L’autre monde, c’est vous

L’autre monde, c’est vous
Fusain et graphite sur papier Bristol (format A4 – 180–250 g/m2)
Je ne suis pas originaire de Paris. Je viens d’un petit village qui n’a rien de
comparable, un endroit où tout semble différent, plus visible, presque plus simple. En
arrivant ici, à Paris, ce qui m’a frappée en premier, c’est l’existence d’un monde
parallèle, un monde que l’on croise chaque jour sans vraiment le voir, sans vraiment
s’y arrêter.
Des hommes et des femmes vivent à même le sol, sous les ponts, sur les trottoirs,
dans les interstices de la ville. Ils dorment là où nous passons, là où nous vivons, là
où tout continue sans eux. Ils sont présents, au cœur de Paris, et pourtant en dehors,
comme s’ils appartenaient à un espace invisible que l’on apprend peu à peu à
ignorer.
Entre deux mondes.
Le nôtre, rythmé, pressé, organisé, protégé. Et le leur, fait d’attente, d’incertitude, de
précarité, de survie. Deux réalités qui coexistent dans les mêmes rues, sous les
mêmes lumières, mais qui ne se rencontrent presque jamais. Ces mondes se frôlent
sans se voir. À force de les croiser, on détourne le regard, on accélère le pas, on
s’habitue. L’inhabituel devient normal, et l’invisible s’installe.

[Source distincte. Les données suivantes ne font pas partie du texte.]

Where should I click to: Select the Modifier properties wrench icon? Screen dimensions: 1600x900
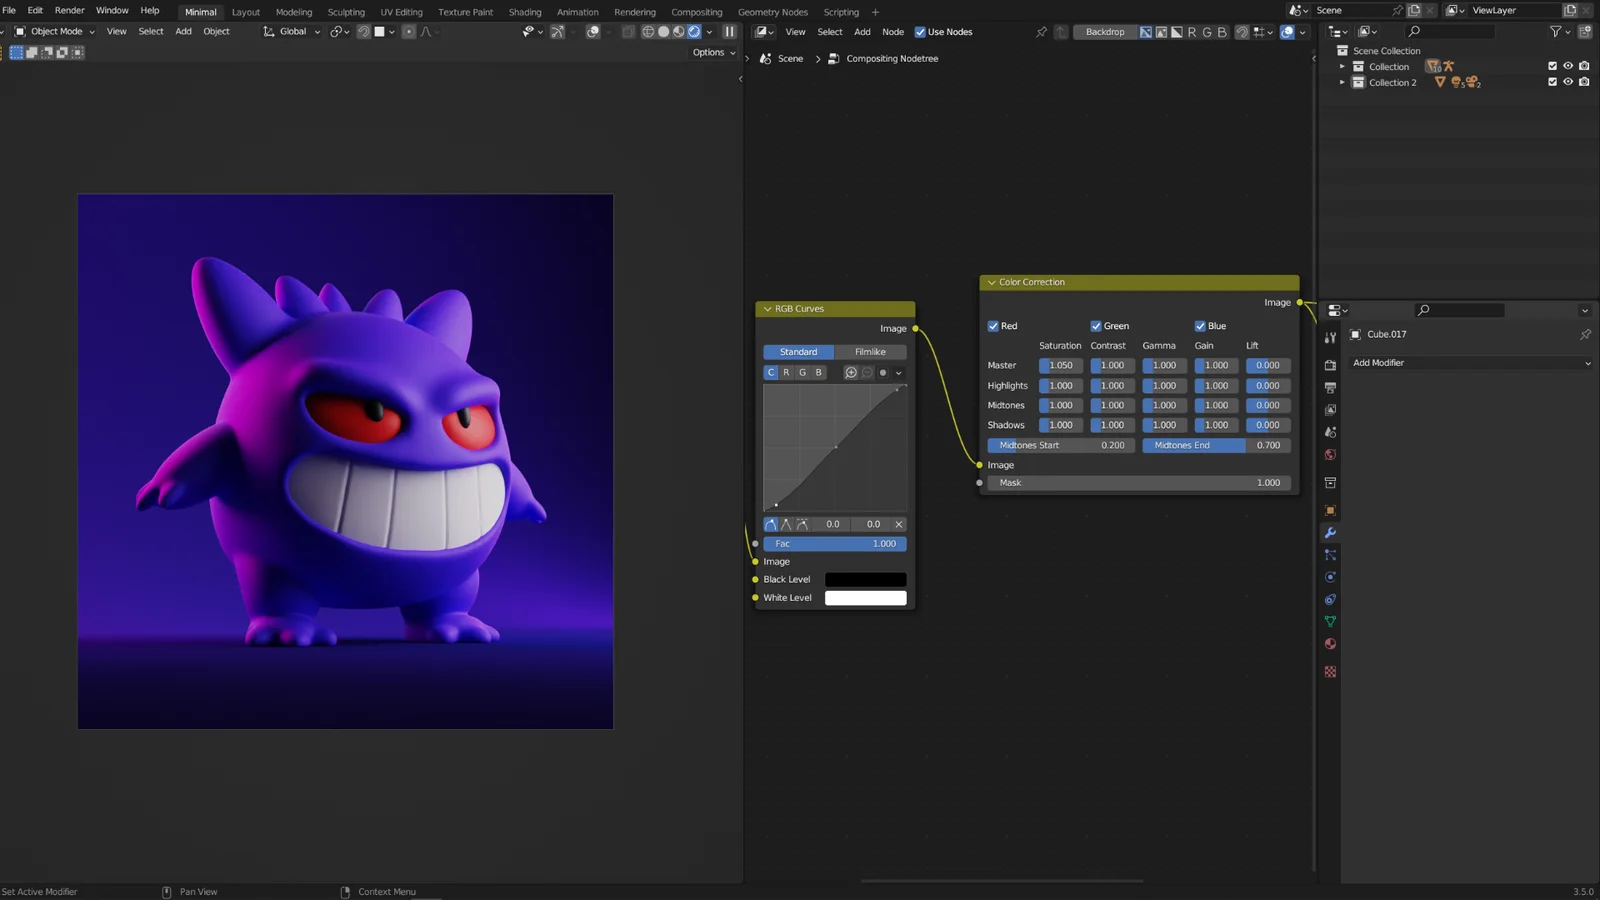coord(1330,533)
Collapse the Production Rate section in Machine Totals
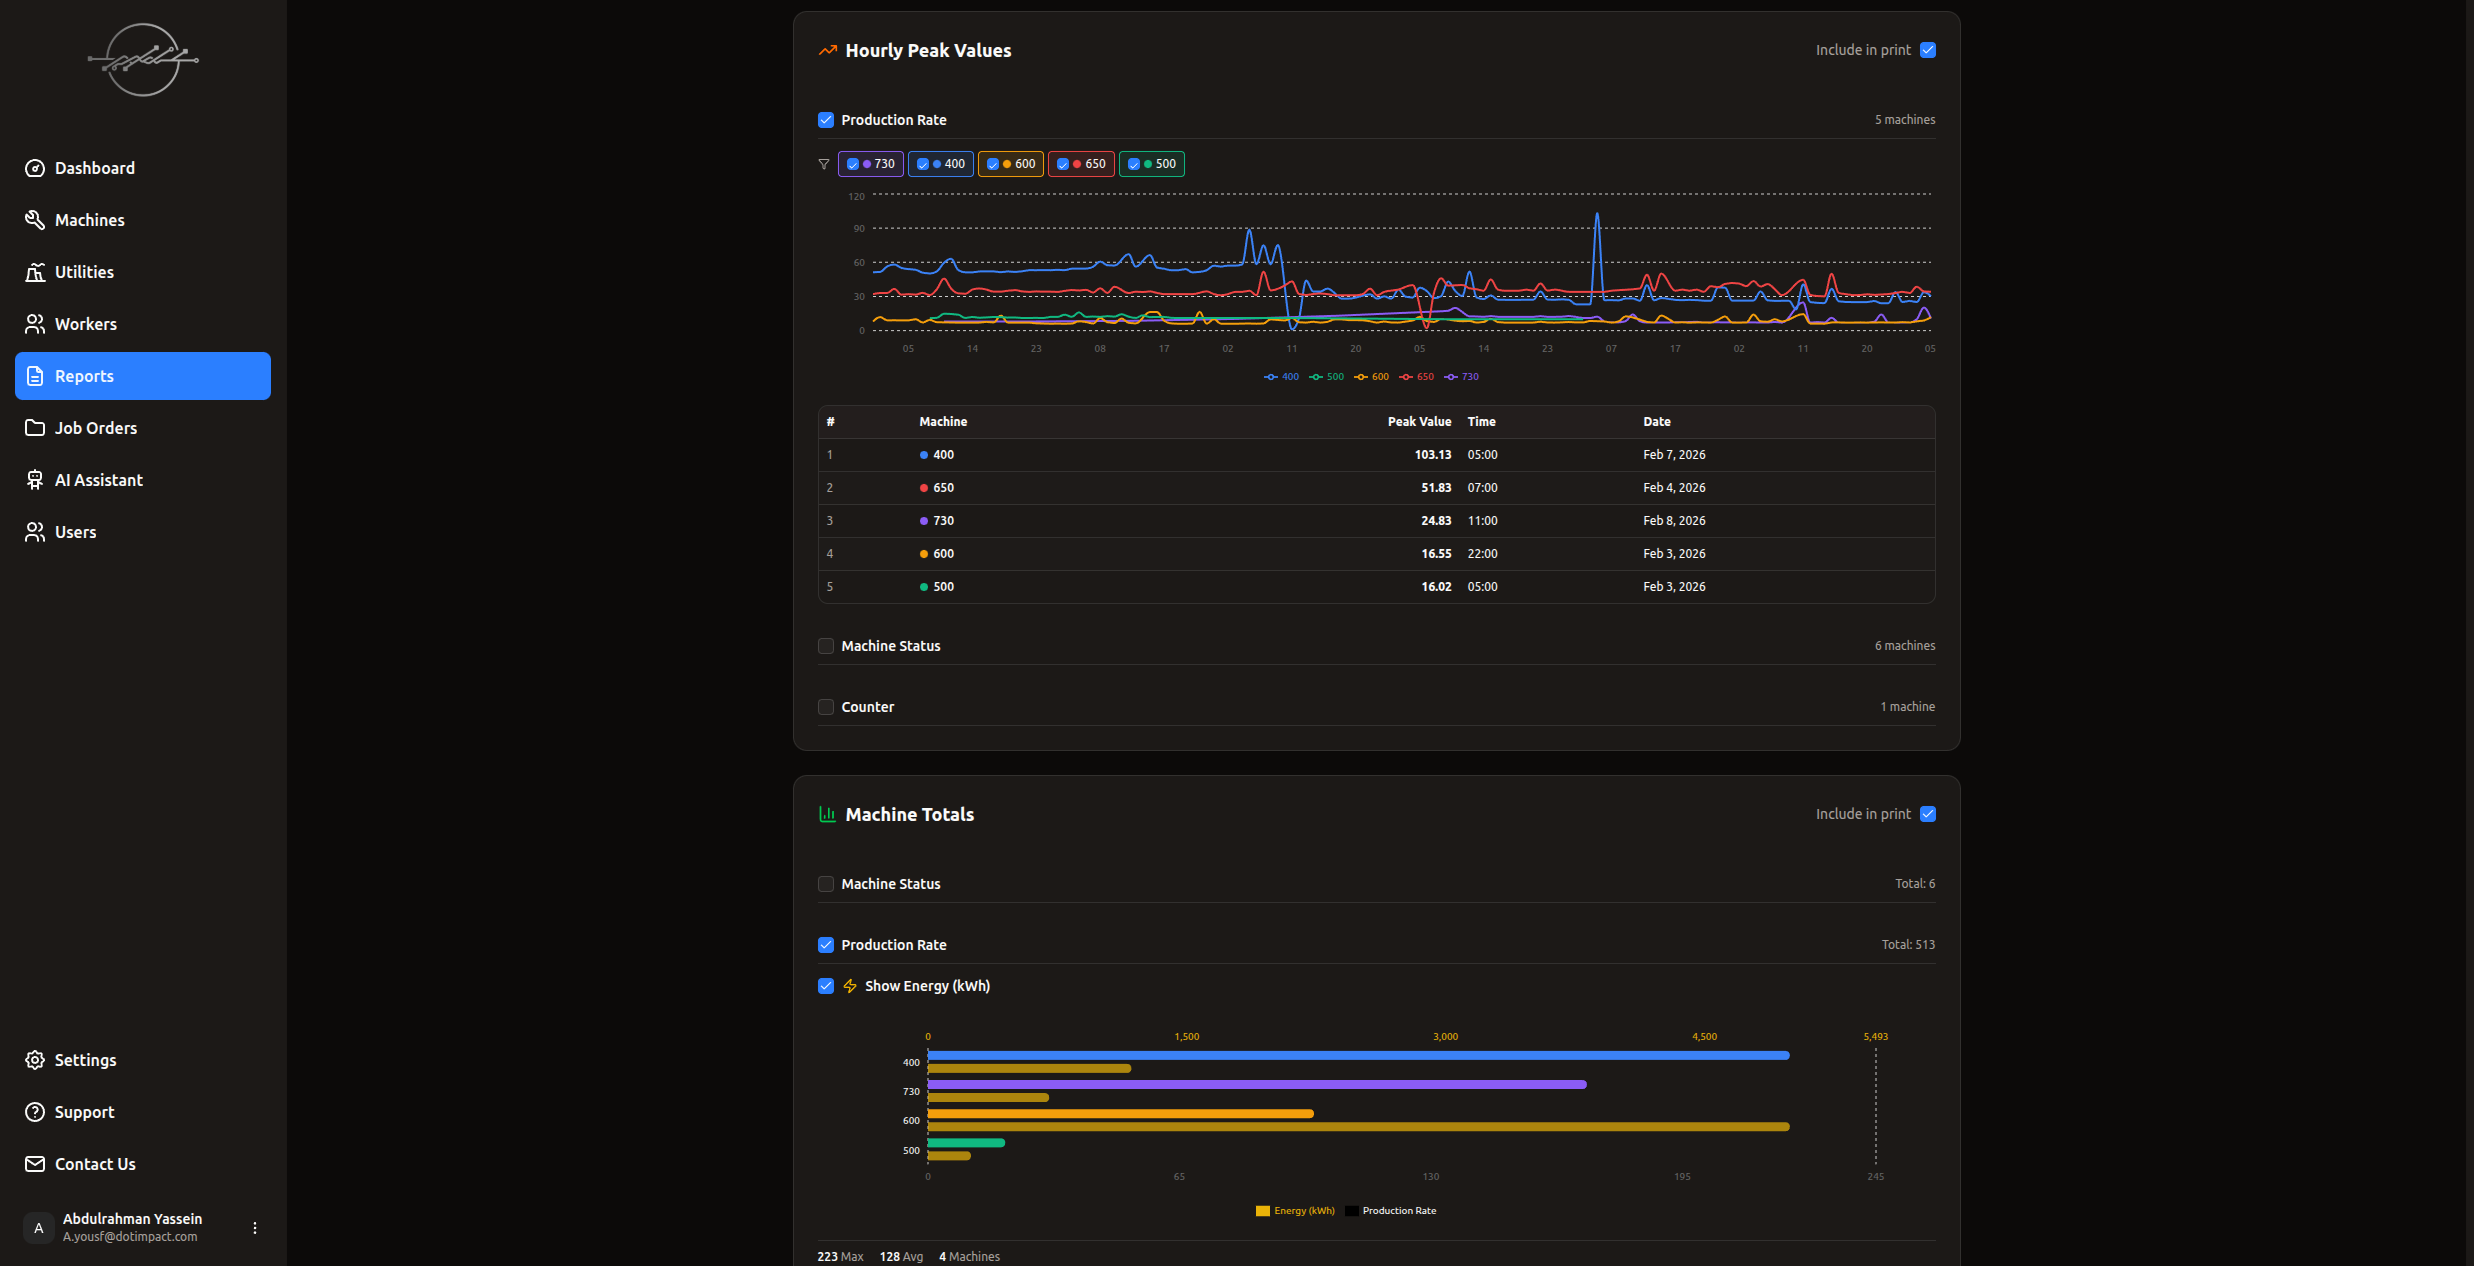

J’ai choisi de représenter cet autre monde, non pas pour le séparer du nôtre, mais
pour le rendre visible à nouveau, pour rappeler qu’il existe, qu’il persiste, et qu’il est
là, juste à côté de nous, dans notre quotidien le plus ordinaire. Car cette fracture
sociale, omniprésente mais silencieuse, mérite d’être regardée en face.
Lors de la Nuit de la Solidarité organisée à Paris en janvier 2026, 3 857 personnes
sans abri ont été recensées dans Paris intra-muros, et 4 940 dans le Grand Paris.
Mais ce chiffre n’est qu’une photographie prise à un instant donné, en une seule nuit,
en quelques heures. Il ne prend pas en compte les personnes en hébergement
d’urgence, dans des hôtels ou des centres, celles hébergées temporairement, les
squats invisibles, ni les personnes non rencontrées ou en mouvement. Il ne reflète
pas non plus les effets des politiques de mise à l’abri et des transferts vers d’autres
régions mis en place avant certains événements majeurs, comme les Jeux
Olympiques de Paris 2024.
En réalité, les chiffres sont bien plus élevés. Selon l’INSEE, on estime entre 20 000
et 30 000 personnes sans domicile à Paris, et jusqu’à 50 000 personnes en situation
de grande précarité. Ce monde existe. Il a un poids. Il a une réalité.
J’ai choisi de les représenter pour leur redonner une place, une visibilité, parce qu’ils
sont à la croisée de deux mondes. Regarder est déjà un premier pas, mais parfois,
on peut aussi agir. Chacun à son échelle, à travers des associations comme les
Restos du Cœur ou le Secours populaire français, il est possible d’apporter une aide.
Les Restos Du Cœur
Secours Populaire
Parce que si ce monde est le leur,
l’autre monde, c’est vous.
Parce que si ce n’est pas votre monde,
c’est celui de quelqu’un d’autre.
Dessin réalisé d’après une photographie de l’Agence France-Presse (AFP),
dont j’ai choisi d’élargir le sens à la question plus large de la précarité à Paris.